[START OF Excerpted text]

New-Item -ItemType Directory -Force -Path $workdir | Out-Null
$client = Get-ChildItem -Recurse -Path release -Filter "netbird_*_windows_${{ matrix.arch }}.tar.gz" | Select-Object -First 1
$ui = Get-ChildItem -Recurse -Path release-ui -Filter "netbird-ui-windows_*_windows_${{ matrix.arch }}.tar.gz" | Select-Object -First 1
if (-not $client) { Write-Host "::error::client tarball not found for ${{ matrix.arch }}"; exit 1 }
if (-not $ui) { Write-Host "::error::ui tarball not found for ${{ matrix.arch }}"; exit 1 }
Write-Host "Client: $($client.FullName)"
Write-Host "UI: $($ui.FullName)"
tar -zvxf $client.FullName -C $workdir
tar -zvxf $ui.FullName -C $workdir
Get-ChildItem $workdir
- name: Download wintun
uses: carlosperate/download-file-action@v2
id: download-wintun
with:
file-url: https://pkgs.netbird.io/wintun/wintun-0.14.1.zip
file-name: wintun.zip
location: ${{ env.downloadPath }}
sha256: '07c256185d6ee3652e09fa55c0b673e2624b565e02c4b9091c79ca7d2f24ef51'
- name: Decompress wintun files
run: tar -zvxf "${{ steps.download-wintun.outputs.file-path }}" -C ${{ env.downloadPath }}
- name: Move wintun.dll into dist
run: mv ${{ env.downloadPath }}\wintun\bin\${{ matrix.wintun_arch }}\wintun.dll ${{ github.workspace }}\dist\${{ env.PackageWorkdir }}\
- name: Download Mesa3D (amd64 only)

[END OF Excerpted text]
[START OF Data provided]

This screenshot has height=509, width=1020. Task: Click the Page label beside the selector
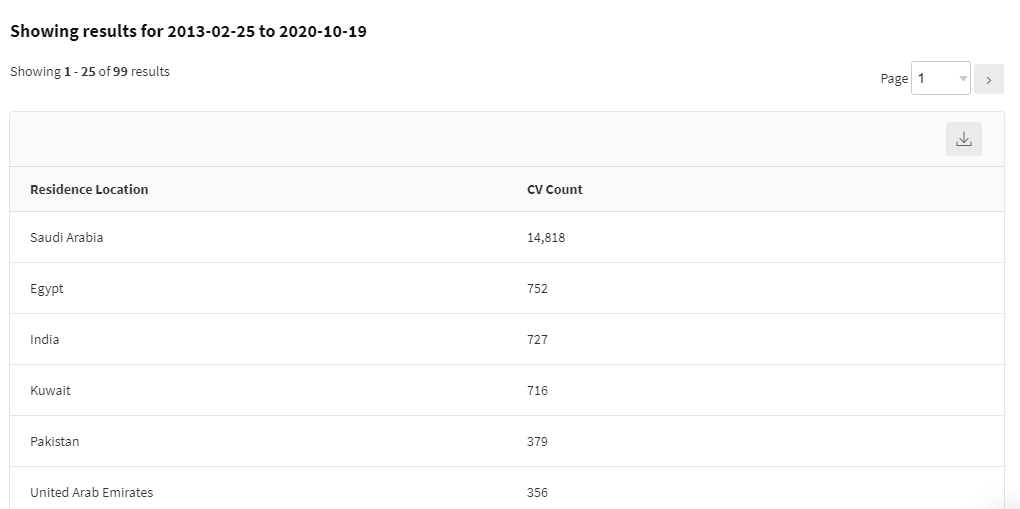click(x=894, y=79)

[END OF Data provided]

Work instructions
**a)** Rewrite the step in the excerpt that begins "- name: Download wintun" as a short list, keeping its main facts.
**b)** Which version of wintun does the excerpt download?
The material is not needed for the work that follows.

Task-by-task answers
**a)**
- Uses the action carlosperate/download-file-action@v2, with the id download-wintun.
- Downloads https://pkgs.netbird.io/wintun/wintun-0.14.1.zip.
- Saves it as wintun.zip in the location given by env.downloadPath.
- Checks it against the SHA-256 value 07c256185d6ee3652e09fa55c0b673e2624b565e02c4b9091c79ca7d2f24ef51.

**b)** Version 0.14.1 (wintun-0.14.1.zip).